What the exercise asks → Reproduce, unaltered, the line with "The image size" along with every line that follows it in the records, up to the last.

Material supplied →

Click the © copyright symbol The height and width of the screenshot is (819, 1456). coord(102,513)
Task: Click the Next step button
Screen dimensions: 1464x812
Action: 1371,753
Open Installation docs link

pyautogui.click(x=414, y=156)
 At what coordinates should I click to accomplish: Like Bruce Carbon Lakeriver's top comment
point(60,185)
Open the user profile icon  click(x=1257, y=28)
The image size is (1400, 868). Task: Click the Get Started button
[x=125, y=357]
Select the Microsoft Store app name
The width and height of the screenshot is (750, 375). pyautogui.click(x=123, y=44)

Answer →
The image size is (1400, 868). Task: Click the Get Started button
[x=125, y=357]
Select the Microsoft Store app name
The width and height of the screenshot is (750, 375). pyautogui.click(x=123, y=44)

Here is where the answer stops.